Richard Keith Baitz is an American composer, born in 1954. His work incorporates elements of classical, jazz, electronic and world music, and has been extensively utilized for the concert stage, film, television, theatre, and dance. He has also served on the faculties of The Juilliard School, Vermont College of Fine Arts, and Columbia College Chicago, and was founding director of BMI’s "Composing for the Screen" workshop in New York City.

==Biography==
===Early life and education===
Born in Los Angeles, Baitz spent his childhood in California, Rio de Janeiro, Brazil, and Durban, South Africa. He graduated from Fairfax High School in Los Angeles, and briefly attended the University of Natal in Durban, later returning to the United States to study at Georgetown University.

Baitz eventually transferred to Manhattan School of Music, receiving a Bachelors and Masters of Music, studying composition with Elias Tanenbaum, Charles Wuorinen and Ursula Mamlok. As a Composition Fellow at the Tanglewood Music Center in 1980, he studied with George Perle, and attended his first film scoring seminar, led by John Williams. He completed a Doctor of Musical Arts at Columbia University in 1991, studying with Mario Davidovsky and Jack Beeson. The same year, he also attended the BMI Film Scoring Workshop in Los Angeles, led by Earle Hagan.

===Musical career===

Baitz's early work as a composer focused on electro-acoustic pieces for varied instrumentations, including African Dreams (1977) for electronic tape, Triophany (1977) for alto saxophone, piano and double bass, and Seven Haiku by Basho (1978) for soprano and mixed ensemble.

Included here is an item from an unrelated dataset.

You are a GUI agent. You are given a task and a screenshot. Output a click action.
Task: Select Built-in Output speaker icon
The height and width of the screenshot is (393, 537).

In 1987, Baitz's composition Kaleidocycles, commissioned by iEAR Studios at Rensselaer Polytechnic Institute, was featured at the Tanglewood Contemporary Music Festival. 1988 marked the first of several theatrical collaborations with his brother, playwright Jon Robin Baitz, including incidental music to The Film Society at New York's Second Stage Theater, Three Hotels for PBS’ American Playhouse, and Ten Unknowns at Boston's Huntington Theater.

Baitz's concert work in the 1980s and ‘90s included Into Light for clarinet, viola and piano; The Riverfisher for chamber orchestra, voices and electronics, with text by poet Tory Dent; and his Juilliard-commissioned electro-acoustic quintet River of January, which won first prize in the Delius Composition Contest. River of January was selected by The International Society of Contemporary Music to represent the US in the 1993 World New Music Days, held in Mexico City. In 2023, River of January was chosen to return to the World New Music Days for its Centennial Festival, held in South Africa; in December, Rick played the piece in Cape Town (on keyboard) with an ensemble of stellar South African musicians. River of January was recorded in New York in 2023, and is the title piece of Rick's most recent album, released in May 2024 on Neuma Records.

From 1992 through 1998, he shared a music production studio in midtown Manhattan with mentor Buryl Red, where he scored multiple National Geographic documentaries, including The New Chimpanzees, Stolen Treasures, and the mini-series Heart of Africa. In 1998, he built his own studio, Rick Baitz Music, where he composed many soundtracks for PBS and HBO, including Life Afterlife, Body & Soul: Diana & Kathy, The Education of Shelby Knox, and The Vagina Monologues.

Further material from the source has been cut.